[The problem]
Extend the Core i7-4770K review below, starting right after its final sentence.
══ Source extract ══
Sunday, 2 June 2013

The Core i7-4770K Review: Haswell Is Faster

Intel's Haswell architecture is finally available in the flagship Core i7-4770K processor. Designed to drop into an LGA 1150 interface, does this new quad-core CPU warrant a complete platform replacement, or is your older Sandy Bridge-E system better?

Do you know what it’s like to be at the top of your game, the nearest competitor several strides behind? Well, maybe not. But Intel sure does. When it comes to desktop CPUs, the company’s top-end parts continue to stave off AMD's best efforts. That applies to raw performance and efficiency.
We love fast, and we love efficient. But we also like to see healthy competition driving innovation. And again, on the desktop, there’s not enough of that to push Intel. Ivy Bridge-based CPUs are generally a small step up from the generation prior. And although the Sandy Bridge architecture included a number of notable improvements, unprecedented integration gave away Intel’s growing focus on mobility. Even as we got our hands on great features like Quick Sync, Intel was chiseling away at its enthusiast equity by limiting overclocking to K-series SKUs.
Expect more of the same from Haswell. You're going to see notable per-clock performance improvements, faster graphics, and additional features able to accelerate specific workloads. But you’re also going to witness a clumsy handling of overclocking (again), some strange decisions on the graphics side (again), and incremental gains that’ll have some of us upgrading our desktops, but more folks looking for Haswell-powered mobile platforms.
═══
══ Data excerpt ══
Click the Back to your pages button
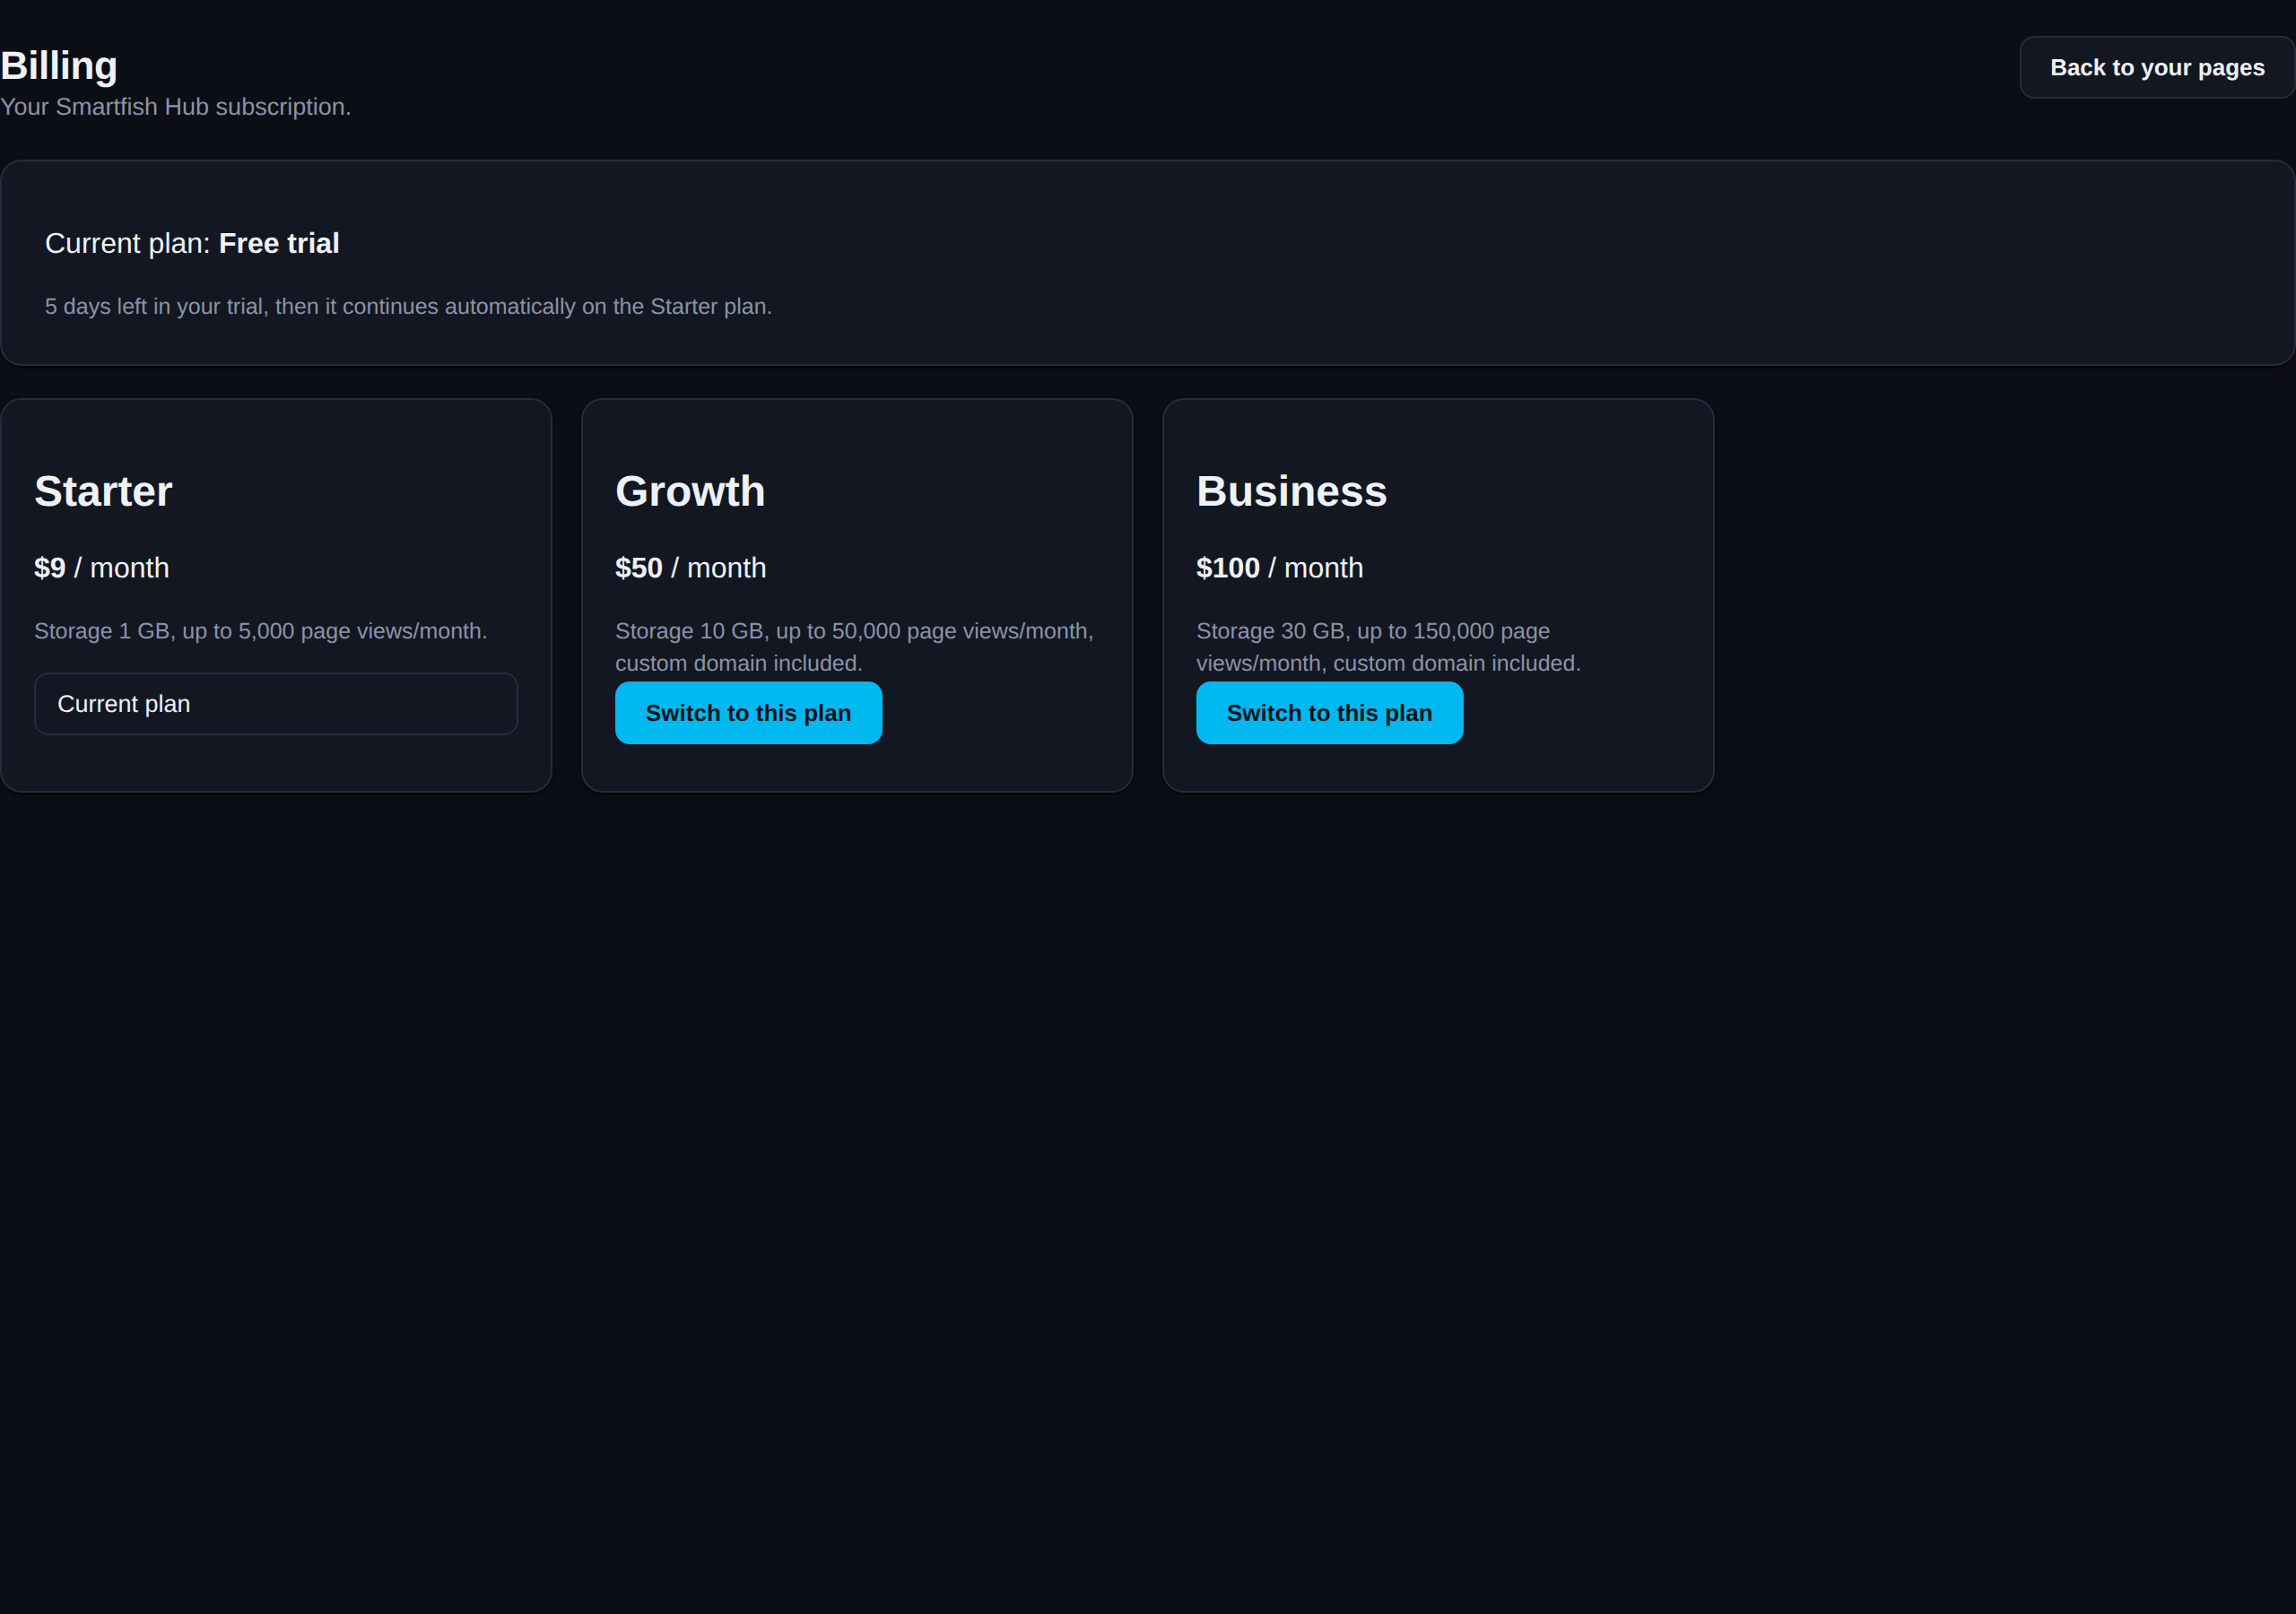Image resolution: width=2296 pixels, height=1614 pixels. [x=2156, y=68]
═══
[The reply]
That's entirely by design, by the way. An emphasis on power is front and center with Haswell. And as a result, this architecture is going to span the broadest range of devices Intel has ever touched with one design. But I’ll argue that enthusiasts on the desktop take a back seat to make it all possible.

Meet Haswell, Now Known As Intel’s Fourth-Gen Core Architecture

Intel is rolling out the details of its Haswell-based processors in a staggered launch. The company plans to ship multiple variations of the architecture across a number of different interfaces, from very low-power segments to very performance-sensitive ones. However, the only arrangement emerging today is the quad-core SoC. Technically, Intel is talking desktop and mobile, though we’re deliberately focusing on the Core i7-4770K desktop CPU. I published a preview of Core i7-4770K’s performance almost three months ago, and that story has some information about Intel’s plans as well.
Haswell-based quad-core processors will ship in two configurations to cover the mobile and desktop markets. Only one is ready today, though. That chip features the HD Graphics 4600 engine, also known as GT2. The second, with Iris Pro Graphics 5200 (or GT3e) is coming later. Intel's engineers claim that Iris Pro scales incredibly well given a lofty power ceiling and enough cooling. However, CPUs endowed with the higher-end graphics engine are BGA-only, meaning they’re soldered down. So, enthusiasts buying LGA 1150-equipped motherboards will only find Core i7 and Core i5 CPUs with four cores and HD Graphics 4600 (technically, there’s also a 35 W Core i5 with fewer cores, but it’s still under wraps).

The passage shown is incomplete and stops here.